**Available records**

^^^^

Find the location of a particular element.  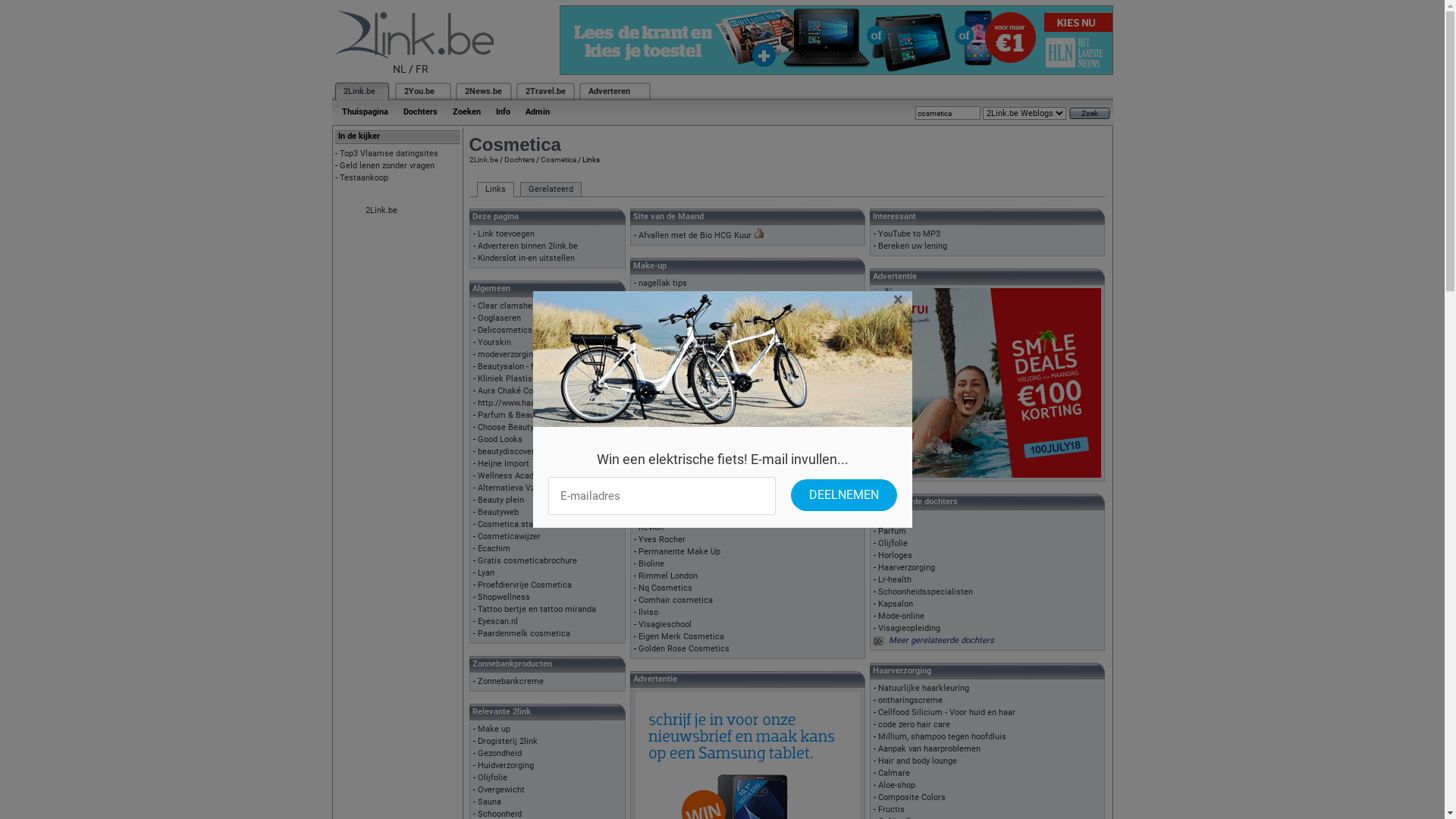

^^^^

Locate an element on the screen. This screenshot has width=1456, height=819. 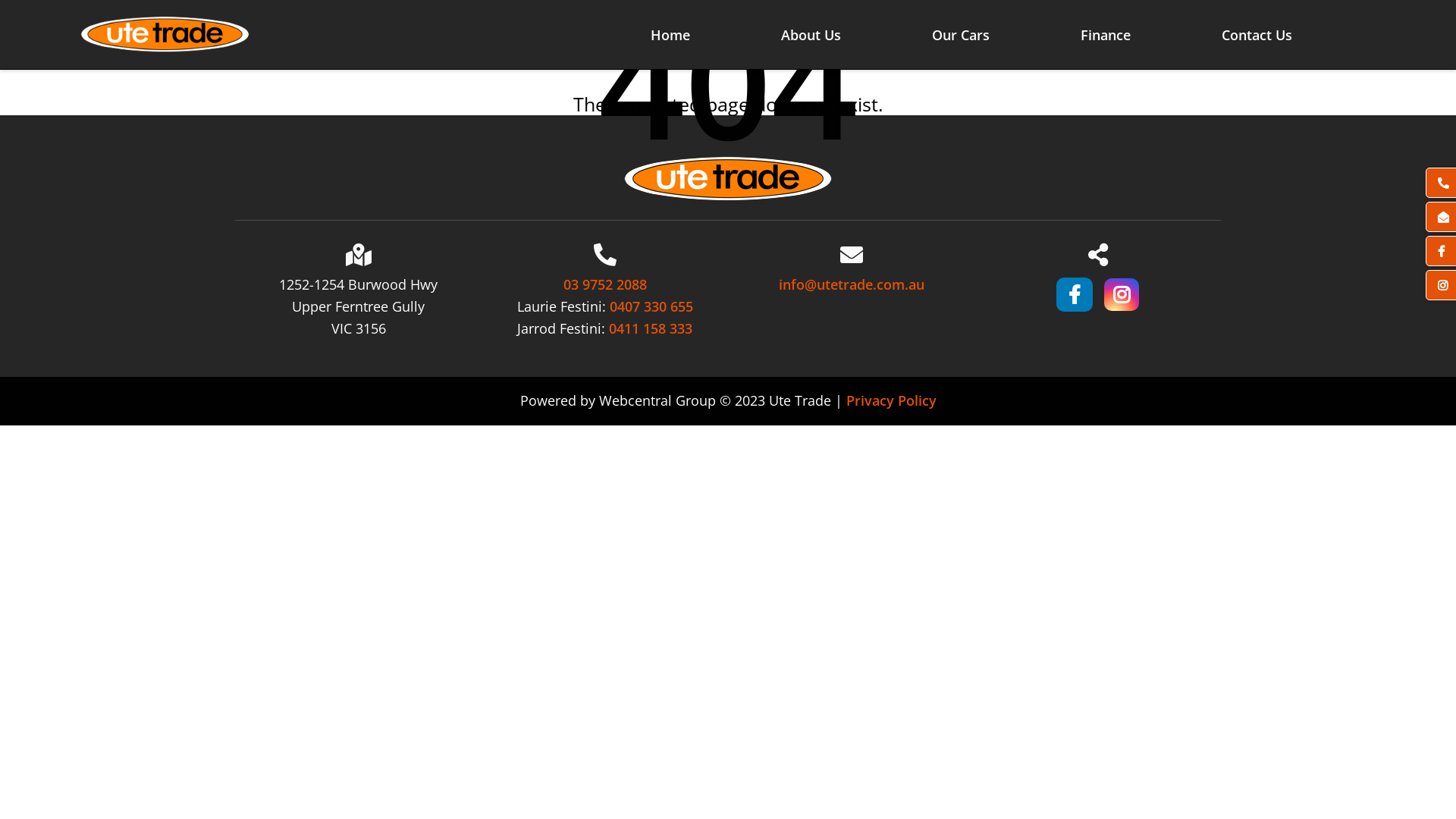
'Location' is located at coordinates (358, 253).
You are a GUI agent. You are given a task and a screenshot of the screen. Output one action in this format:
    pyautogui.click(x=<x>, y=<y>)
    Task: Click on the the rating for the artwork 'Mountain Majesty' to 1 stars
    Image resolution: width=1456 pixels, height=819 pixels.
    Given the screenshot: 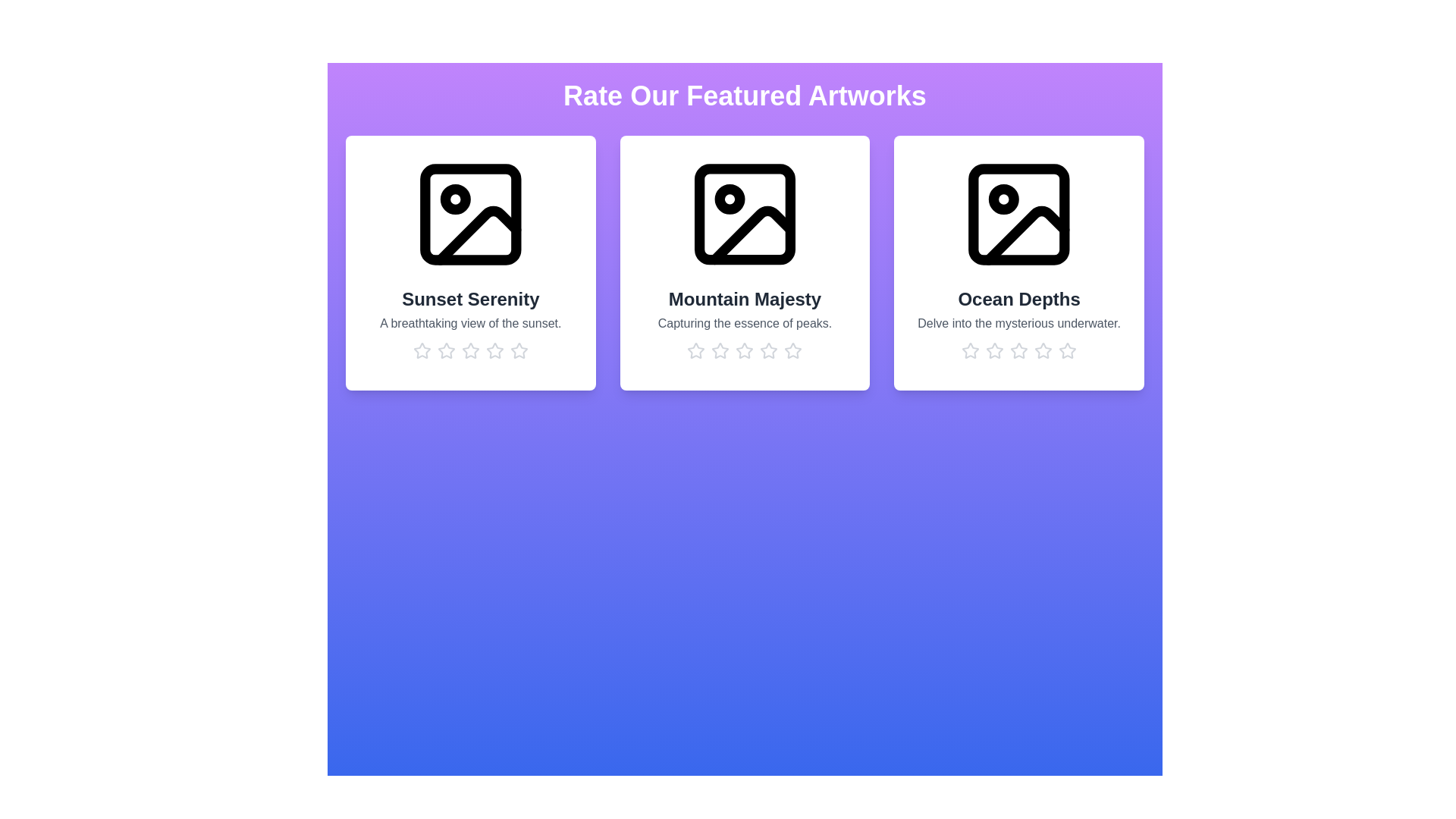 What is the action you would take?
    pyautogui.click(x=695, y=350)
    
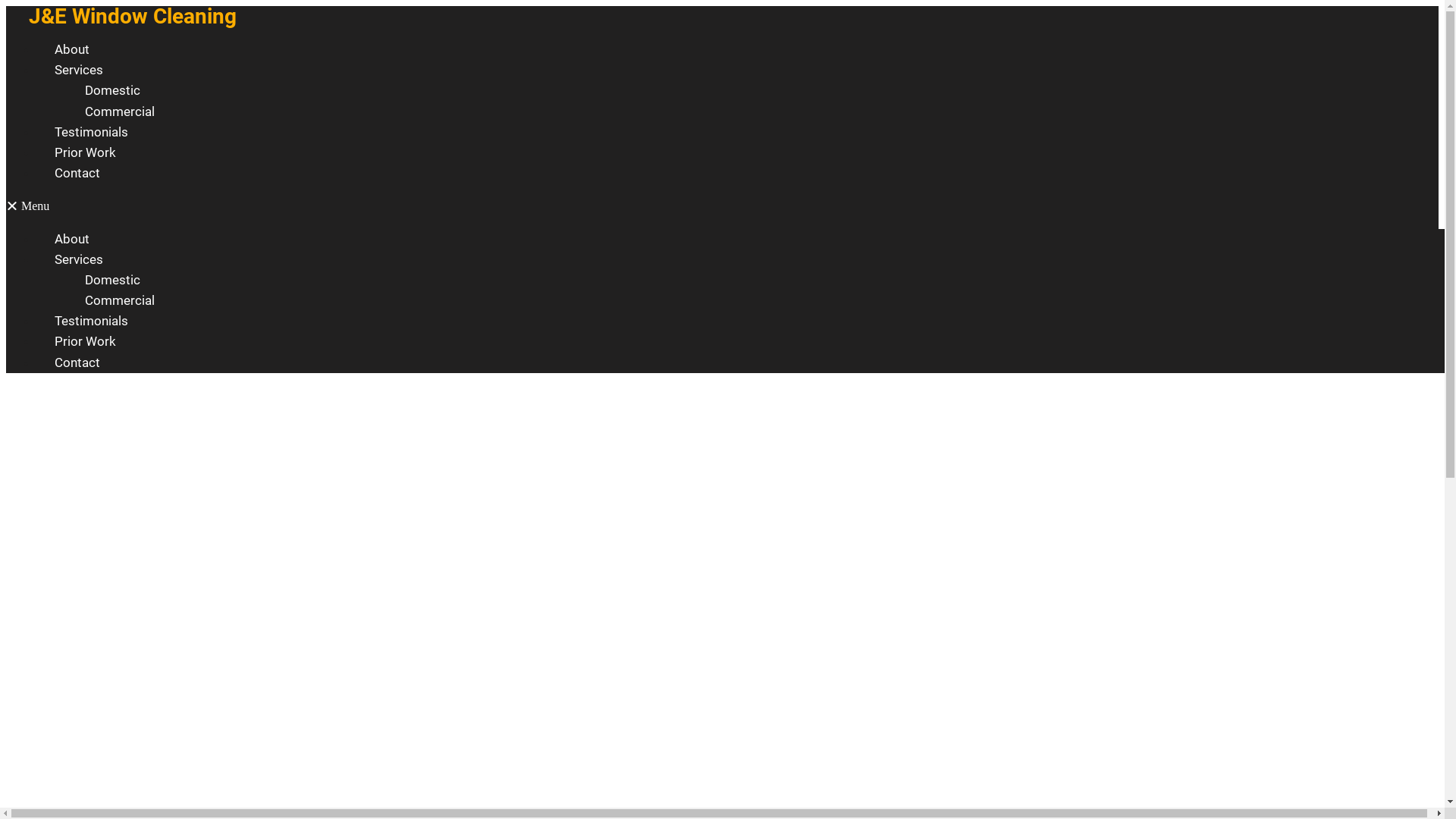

^^^^

**Task details**
Print the entries above from the line containing "Locate an element" up to and including the line containing "coordinates (358, 253).", with every line exactly as it appears. Omit the pictures.

**Answer to this task**
Locate an element on the screen. This screenshot has width=1456, height=819. 
'Location' is located at coordinates (358, 253).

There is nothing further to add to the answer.